# 15 by 8 Rally II's fit 1966 GTO?



## BWGoat (Mar 31, 2010)

I am restoring a 1966 GTO and am leaning toward a set of 15 inch Rally II reproduction wheels from Jegs. Will the 15 by 8 inch Rally II's with 4 inch backspacing work? What tire sizes have others used?

Thanks for the help!


----------



## jetstang (Nov 5, 2008)

I have 275 60 15s on my 66 on Centerline 15X8s, and that is a tight fit, anything smaller should be fine, or you could run 295 50s on it if you jack it up a bit, but they will not fit in the wheel well.


----------



## BWGoat (Mar 31, 2010)

Thanks for the info. Are you running 15 by 8's on the front also? Do you know if the Centerlines have 4 or 4.5 inch backspacing? I appreciate the help!!


----------



## jetstang (Nov 5, 2008)

I don't know what they are, I'll have to check later. I have small 14s up front, but they rub, they are offset too far out, but I picked them up for $10 ea and had tires for them. I'm sure someone has the real answer for you...


----------



## 2drhdtp (Nov 15, 2010)

In my '66, I run with 15 X 8 Rally I, from Vintique.

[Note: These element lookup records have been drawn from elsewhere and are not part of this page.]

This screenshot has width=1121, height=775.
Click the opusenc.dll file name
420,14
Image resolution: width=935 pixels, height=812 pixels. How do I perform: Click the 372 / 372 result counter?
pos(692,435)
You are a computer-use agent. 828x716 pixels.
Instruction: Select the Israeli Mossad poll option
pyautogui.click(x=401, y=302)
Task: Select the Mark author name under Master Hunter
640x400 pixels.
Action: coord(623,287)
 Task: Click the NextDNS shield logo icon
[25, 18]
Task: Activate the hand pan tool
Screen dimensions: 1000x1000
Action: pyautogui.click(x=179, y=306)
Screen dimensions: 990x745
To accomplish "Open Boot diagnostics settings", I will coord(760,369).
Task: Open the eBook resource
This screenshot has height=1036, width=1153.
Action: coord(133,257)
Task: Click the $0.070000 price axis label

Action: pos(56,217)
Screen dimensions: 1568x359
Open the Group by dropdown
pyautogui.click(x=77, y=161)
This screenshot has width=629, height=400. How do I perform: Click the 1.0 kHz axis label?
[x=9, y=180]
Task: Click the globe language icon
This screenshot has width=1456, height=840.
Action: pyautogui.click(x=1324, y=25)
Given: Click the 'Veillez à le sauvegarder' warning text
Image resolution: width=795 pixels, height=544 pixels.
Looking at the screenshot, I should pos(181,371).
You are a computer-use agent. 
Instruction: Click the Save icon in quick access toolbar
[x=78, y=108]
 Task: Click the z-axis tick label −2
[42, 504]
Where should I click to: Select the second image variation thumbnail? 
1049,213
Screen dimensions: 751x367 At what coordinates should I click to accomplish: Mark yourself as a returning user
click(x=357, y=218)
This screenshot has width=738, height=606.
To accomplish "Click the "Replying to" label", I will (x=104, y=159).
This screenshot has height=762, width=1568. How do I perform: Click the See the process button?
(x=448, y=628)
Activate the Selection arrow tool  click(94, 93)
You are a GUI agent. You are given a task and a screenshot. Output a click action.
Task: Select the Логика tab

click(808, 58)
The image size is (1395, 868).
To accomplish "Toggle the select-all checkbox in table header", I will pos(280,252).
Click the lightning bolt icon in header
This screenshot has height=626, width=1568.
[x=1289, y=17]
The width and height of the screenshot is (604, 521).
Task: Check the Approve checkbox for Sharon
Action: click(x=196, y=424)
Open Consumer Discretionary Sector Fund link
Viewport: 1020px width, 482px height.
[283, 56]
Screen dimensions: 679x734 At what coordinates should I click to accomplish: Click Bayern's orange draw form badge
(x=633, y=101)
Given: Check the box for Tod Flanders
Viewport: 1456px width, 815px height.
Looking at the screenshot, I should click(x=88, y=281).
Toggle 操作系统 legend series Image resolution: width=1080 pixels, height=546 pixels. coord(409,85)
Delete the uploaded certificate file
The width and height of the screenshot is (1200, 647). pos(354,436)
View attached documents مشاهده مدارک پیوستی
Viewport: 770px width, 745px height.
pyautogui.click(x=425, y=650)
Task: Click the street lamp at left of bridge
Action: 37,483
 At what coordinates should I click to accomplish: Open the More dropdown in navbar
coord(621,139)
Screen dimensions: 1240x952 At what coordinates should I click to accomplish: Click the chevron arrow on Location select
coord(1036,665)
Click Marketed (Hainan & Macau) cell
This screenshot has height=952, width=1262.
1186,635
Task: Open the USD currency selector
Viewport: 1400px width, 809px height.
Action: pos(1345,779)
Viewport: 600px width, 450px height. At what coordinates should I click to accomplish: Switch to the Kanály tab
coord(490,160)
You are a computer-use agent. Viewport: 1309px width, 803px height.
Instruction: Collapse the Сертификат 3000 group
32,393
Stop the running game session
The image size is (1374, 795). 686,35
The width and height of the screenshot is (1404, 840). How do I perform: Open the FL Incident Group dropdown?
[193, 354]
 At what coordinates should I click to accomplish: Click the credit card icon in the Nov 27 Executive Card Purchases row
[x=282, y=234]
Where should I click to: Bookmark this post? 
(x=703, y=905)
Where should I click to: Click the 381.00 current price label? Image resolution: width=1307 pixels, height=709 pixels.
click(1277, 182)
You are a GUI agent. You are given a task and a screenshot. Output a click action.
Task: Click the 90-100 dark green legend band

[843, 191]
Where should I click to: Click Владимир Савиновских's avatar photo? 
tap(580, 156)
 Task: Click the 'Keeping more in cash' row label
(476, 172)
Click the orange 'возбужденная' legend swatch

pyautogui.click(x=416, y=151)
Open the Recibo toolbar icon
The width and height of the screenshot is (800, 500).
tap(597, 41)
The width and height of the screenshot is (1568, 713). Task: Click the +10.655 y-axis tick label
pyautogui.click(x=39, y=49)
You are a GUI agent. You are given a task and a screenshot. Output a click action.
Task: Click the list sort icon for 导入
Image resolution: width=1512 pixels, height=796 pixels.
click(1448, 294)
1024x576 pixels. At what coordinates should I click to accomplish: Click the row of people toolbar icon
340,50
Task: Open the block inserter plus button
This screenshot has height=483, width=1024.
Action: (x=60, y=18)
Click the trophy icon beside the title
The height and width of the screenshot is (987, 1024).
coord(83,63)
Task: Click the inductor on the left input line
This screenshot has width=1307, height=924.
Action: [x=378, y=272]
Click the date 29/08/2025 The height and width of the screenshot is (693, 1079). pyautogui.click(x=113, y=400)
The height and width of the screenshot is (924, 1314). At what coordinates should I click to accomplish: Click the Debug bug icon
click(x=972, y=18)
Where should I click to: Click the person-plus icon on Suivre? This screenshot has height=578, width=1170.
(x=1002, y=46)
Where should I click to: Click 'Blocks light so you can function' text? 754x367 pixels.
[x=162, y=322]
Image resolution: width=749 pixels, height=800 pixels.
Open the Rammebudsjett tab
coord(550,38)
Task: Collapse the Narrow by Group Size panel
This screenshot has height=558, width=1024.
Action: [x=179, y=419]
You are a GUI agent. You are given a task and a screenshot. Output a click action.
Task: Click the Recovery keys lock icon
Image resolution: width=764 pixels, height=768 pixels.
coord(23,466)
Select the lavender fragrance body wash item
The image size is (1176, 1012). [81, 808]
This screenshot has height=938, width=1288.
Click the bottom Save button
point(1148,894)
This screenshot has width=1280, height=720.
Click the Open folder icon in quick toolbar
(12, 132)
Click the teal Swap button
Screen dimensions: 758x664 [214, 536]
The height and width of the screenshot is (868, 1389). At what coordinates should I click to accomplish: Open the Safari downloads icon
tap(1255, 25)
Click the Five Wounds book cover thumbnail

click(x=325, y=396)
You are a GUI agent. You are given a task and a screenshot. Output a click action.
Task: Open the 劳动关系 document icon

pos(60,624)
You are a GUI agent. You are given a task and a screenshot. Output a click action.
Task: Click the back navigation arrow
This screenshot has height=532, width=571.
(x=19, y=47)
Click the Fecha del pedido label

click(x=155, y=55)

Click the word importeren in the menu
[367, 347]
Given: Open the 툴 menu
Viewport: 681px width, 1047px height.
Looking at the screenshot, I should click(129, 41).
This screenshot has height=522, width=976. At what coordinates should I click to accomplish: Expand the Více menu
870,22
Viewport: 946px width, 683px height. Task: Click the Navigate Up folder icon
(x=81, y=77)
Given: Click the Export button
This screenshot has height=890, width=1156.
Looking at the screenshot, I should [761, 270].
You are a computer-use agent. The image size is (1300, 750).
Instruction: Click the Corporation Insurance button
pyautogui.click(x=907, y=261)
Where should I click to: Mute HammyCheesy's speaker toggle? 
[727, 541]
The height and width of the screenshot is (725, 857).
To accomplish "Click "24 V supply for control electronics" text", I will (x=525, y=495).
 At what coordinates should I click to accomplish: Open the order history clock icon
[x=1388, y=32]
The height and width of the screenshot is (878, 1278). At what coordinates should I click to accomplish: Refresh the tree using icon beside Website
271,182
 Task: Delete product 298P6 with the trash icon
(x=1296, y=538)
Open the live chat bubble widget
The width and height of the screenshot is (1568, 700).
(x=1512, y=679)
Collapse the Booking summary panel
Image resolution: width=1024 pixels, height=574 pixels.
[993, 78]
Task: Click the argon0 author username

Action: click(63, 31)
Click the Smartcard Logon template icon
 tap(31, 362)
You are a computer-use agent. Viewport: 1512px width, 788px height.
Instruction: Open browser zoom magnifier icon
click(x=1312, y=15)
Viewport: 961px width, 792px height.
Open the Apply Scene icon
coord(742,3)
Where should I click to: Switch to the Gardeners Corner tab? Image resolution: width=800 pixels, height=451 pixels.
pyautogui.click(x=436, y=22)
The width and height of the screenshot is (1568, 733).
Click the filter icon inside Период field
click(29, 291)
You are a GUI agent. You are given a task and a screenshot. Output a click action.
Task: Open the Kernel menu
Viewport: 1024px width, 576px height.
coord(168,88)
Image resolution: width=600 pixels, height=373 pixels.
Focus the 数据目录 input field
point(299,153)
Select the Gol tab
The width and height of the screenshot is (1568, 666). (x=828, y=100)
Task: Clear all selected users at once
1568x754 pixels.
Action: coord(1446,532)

They have a 4.5" offset.
My fronts are 235-15-60,,,,,rub a little on tight parking manoeuvres.
Rears are 255-15-60,,,without a full tank of gas and a trunk full of luggage it is fine.
However, I installed a set of air bags inside the coils and run at
4lb. empty and then a bit more when loaded for long distance
high speed trips. Didn't want to change GTO attitude angle from 
stock ride heights. Hope this helps


----------